On Friday 29 April 2011 at 11am in Westminster Abbey in London, the world’s most eligible groom, without exaggeration, tied the marriage knot. Prince William, heir to the British throne, has chosen a commoner, Miss Catherine Middleton, to be his wife. Within a year of the event, support for the monarchy in Britain rose to a record 80% of the population for the first time since the early 90s.

Despite the fact that William is not first in line to the British throne and therefore his wedding did not have the status of a state celebration, Britain has not seen such raucous celebrations in over 30 years – since the marriage of his parents Charles and Diana. Every detail was debated in the media and in the public eye, and an incredible number of souvenirs were produced in tribute to the bride and groom. Two thousand guests of all generations and ranks, from monarchs to the homeless, were invited to the wedding ceremony.

Kate Middleton and Prince William’s official wedding portrait

The bride’s gown itself and the name of its maker were shrouded in mystery until the moment Kate Middleton stepped out of a vintage Rolls Royce to set foot on the threshold of Westminster Abbey. It wasn’t until after the wedding that the announcement appeared on the official royal wedding website:

“Miss Middleton chose British brand Alexander McQueen for its beauty and craftsmanship, as well as its respect for dressmaking traditions and technology. Miss Middleton wanted her dress to blend tradition and modernity with the artistic flair that characterises Alexander McQueen’s designs. Miss Middleton worked closely with Sarah Burton in the process of designing the dress.”

The lace for the dress and train was created by craftsmen from the Royal School of Needlework, who used a weaving technique that originated in early 19th century Ireland. The individual lace flowers symbolising parts of the British kingdom – English rose, Scottish thistle, Irish clover and Welsh daffodil – were hand-carved and sewn onto ivory silk tulle. The craftsmen washed their hands every thirty minutes to keep the lace and thread clean, and the needles were changed every three hours to keep them dull. On the day of the wedding, Prince William wore white gloves before touching the sleeve of his young wife.

The veil, similarly adorned, was secured to the bridal couple’s head with a Cartier tiara in the form of a halo, which was lent to her by Elizabeth II. This piece of jewellery, made in 1936, was purchased by George VI for his wife Elizabeth three weeks before he succeeded his brother Edward on the royal throne. The tiara was later given by her mother to the current queen on her 18th birthday. She never wore it, but gladly lent it, first to her younger sister Margaret and then to her daughter Anne. .

Kate Middleton and her father Michael Middleton

Before her marriage, a new coat of arms was designed for the family of the heir to the throne’s bride. It features the oak leaves and acorns for which her home county of Berkshire is famous. And the earrings Kate’s parents gave her for her wedding were made with oak-leaf-shaped scrolls and diamond acorns.

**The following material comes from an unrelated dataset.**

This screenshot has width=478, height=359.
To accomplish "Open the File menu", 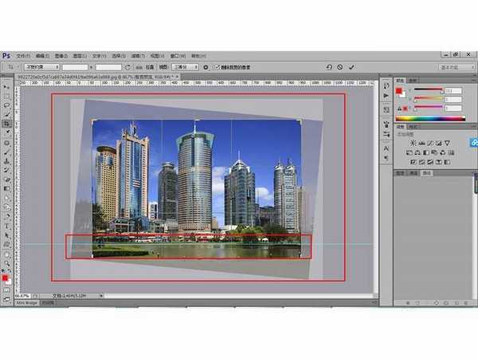I will (x=22, y=56).
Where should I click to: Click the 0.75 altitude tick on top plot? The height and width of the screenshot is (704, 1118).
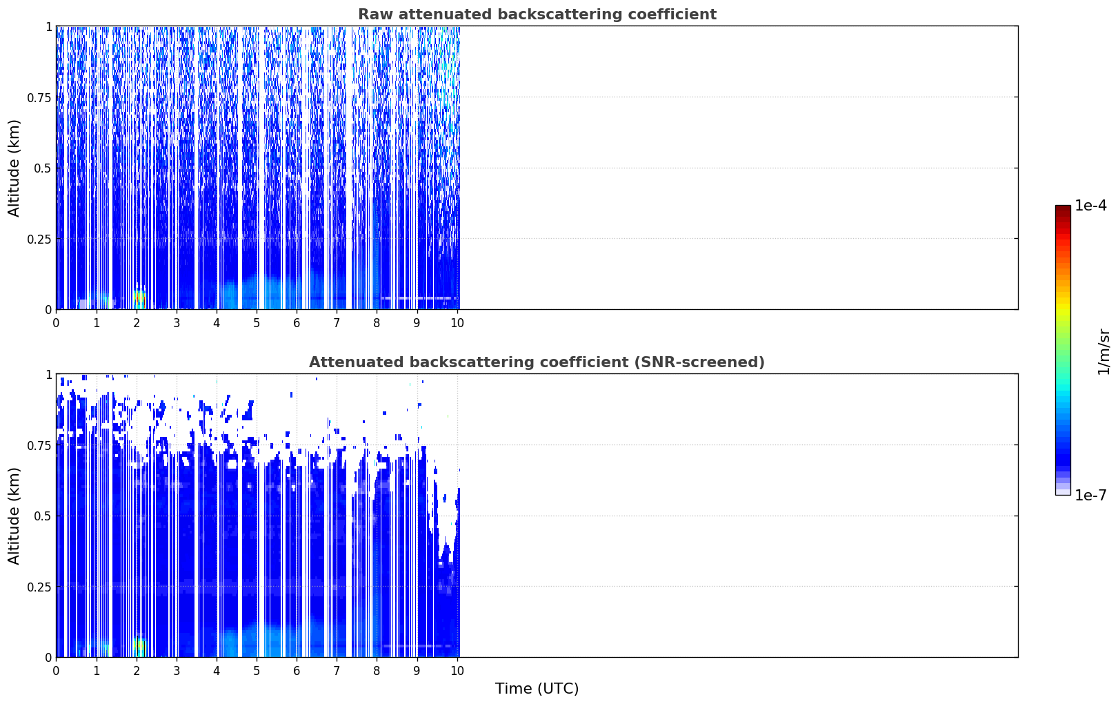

As for Prince William, he wore a military uniform. If it had been the ceremonial uniform of the Royal Air Force, in which he served, he would have looked rather modest against the glittering bride. But he married in the bright red uniform of the Irish Guards Regiment, of which he is an honorary colonel. And the newlyweds looked as they should in a fairy tale with a happy ending. And in the streets of British cities, their future subjects set up huge tables of refreshments.

In London, the royal wedding was celebrated by at least 1.5 million residents and visitors to the British capital. Local municipalities were overwhelmed by the number of requests to hold the celebrations and the closure of roads for the occasion. There were 854 London streets closed on 29 April because of the mass celebrations. Even Downing Street was the scene of a party organised by then British Prime Minister David Cameron and his wife Samantha for their staff. In fact, only 650 people were invited to Kate and William’s official wedding reception out of the two thousand who were at the wedding, and about three hundred people from the family and close friends of the newlyweds were invited to the dinner and the ball.